(10 am. – promoted by ek hornbeck)
h/t to Huffington Post
This will be relatively short as my outrage meter seems to be peaking again.
As the next wave of defaults is churning its way through the prime mortgage market our saviors in Washington have come up with a new way to scam the general populace. Its called bailing out the banks, part II.
The administration’s nine-month-old $75 billion program, Making Home Affordable, aims to help three to four million distressed homeowners avoid foreclosure by modifying their mortgages to a more affordable monthly payment. Of the nearly 760,000 modifications that have been enrolled in three-month trial plans, less than 32,000 have transitioned into permanent relief for homeowners. Nearly 87 percent of the modifications under the administration’s program are for investor-owned mortgages.
And here you thought they were trying to keep people in their homes. Wasn’t there something about this program that was just for homeowners? Oh yeah..
What Borrowers Need to Know:
* To modify a loan through Home Affordable Modification, it must be for your primary residence.
So besides altering that little factoid … here is the big payoff
More than 99 percent of mortgage modifications that include cutting principal are for those mortgages owned outright by a bank, meaning they are held in the bank’s portfolio. Nearly 37 percent of portfolio loans involve cutting principal.
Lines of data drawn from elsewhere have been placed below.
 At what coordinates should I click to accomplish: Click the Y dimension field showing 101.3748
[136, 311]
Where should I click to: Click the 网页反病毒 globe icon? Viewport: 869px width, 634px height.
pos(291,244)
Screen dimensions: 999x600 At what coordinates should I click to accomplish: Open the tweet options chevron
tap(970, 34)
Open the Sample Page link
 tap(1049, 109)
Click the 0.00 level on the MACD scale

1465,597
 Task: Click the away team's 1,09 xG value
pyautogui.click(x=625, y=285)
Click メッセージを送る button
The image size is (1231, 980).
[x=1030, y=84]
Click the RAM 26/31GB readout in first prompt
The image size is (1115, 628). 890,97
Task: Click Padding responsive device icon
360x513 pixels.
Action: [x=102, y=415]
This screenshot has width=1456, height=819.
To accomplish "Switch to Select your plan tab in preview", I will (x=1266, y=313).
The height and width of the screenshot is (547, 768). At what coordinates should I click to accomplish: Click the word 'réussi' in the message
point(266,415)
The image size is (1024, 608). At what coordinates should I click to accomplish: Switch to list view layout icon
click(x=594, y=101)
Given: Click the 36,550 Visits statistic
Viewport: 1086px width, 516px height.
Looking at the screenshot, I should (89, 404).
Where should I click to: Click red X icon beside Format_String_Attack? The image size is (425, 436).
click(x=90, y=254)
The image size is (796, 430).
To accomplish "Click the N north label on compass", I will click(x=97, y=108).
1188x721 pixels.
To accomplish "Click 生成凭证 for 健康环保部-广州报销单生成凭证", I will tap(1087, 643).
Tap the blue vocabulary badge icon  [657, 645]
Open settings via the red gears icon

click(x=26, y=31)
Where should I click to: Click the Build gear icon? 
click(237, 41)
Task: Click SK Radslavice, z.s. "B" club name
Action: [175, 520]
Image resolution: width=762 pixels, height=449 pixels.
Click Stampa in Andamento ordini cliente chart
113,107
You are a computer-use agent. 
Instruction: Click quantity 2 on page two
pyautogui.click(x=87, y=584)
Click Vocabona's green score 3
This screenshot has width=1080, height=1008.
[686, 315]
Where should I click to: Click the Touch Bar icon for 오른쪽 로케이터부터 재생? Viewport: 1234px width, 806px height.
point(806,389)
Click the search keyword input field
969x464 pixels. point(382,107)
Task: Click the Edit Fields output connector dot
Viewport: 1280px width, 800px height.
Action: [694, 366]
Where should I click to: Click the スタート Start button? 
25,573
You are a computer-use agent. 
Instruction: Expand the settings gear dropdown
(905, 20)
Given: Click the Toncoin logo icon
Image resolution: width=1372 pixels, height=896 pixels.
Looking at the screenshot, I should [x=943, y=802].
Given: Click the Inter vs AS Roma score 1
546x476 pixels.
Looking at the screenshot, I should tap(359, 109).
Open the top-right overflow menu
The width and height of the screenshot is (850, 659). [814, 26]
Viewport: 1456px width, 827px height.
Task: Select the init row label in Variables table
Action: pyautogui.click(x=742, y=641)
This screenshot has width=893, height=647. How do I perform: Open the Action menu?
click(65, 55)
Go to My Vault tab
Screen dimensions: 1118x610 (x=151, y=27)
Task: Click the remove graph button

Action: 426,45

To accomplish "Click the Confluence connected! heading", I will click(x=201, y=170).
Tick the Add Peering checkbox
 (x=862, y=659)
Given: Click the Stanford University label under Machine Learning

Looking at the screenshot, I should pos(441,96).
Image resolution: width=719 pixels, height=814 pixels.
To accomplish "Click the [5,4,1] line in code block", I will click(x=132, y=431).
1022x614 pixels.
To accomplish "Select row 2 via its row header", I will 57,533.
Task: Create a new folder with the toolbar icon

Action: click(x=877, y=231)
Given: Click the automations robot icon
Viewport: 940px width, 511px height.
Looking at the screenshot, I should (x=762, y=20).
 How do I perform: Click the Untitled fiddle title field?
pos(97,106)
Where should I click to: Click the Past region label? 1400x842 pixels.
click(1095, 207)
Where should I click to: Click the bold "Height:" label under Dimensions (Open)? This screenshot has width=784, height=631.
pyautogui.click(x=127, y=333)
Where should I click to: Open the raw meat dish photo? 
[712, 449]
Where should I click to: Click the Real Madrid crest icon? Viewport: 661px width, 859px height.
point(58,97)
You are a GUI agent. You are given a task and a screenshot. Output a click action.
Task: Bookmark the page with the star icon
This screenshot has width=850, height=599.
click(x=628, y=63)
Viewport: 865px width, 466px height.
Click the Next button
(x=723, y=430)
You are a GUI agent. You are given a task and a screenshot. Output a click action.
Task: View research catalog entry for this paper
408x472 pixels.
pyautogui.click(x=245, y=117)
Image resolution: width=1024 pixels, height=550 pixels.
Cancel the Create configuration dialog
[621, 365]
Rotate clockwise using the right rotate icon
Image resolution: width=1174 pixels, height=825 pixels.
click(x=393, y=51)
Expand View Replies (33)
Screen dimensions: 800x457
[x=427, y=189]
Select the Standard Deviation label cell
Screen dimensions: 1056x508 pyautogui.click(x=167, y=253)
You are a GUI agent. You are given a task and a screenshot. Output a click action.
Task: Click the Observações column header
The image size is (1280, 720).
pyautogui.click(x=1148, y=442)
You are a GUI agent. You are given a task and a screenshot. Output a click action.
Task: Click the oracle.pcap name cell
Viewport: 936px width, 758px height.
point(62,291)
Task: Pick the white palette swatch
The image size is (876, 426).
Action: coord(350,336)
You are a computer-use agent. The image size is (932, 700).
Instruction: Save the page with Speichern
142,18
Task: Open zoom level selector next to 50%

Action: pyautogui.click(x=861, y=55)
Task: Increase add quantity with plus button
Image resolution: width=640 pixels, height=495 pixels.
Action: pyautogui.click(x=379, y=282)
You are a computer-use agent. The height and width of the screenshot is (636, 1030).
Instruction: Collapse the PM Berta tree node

Of course they can’t cut principle for the homeowner but they can for the banks? How is there going to be any credible price discovery for future home buyers?
You may be wondering how that little program is helping the real homeowners so far.
The re-default numbers on all types of loan mods continue to be nasty, with more than half of all modified loans back in arrears (60 or more days delinquent or in foreclosure) after just six months.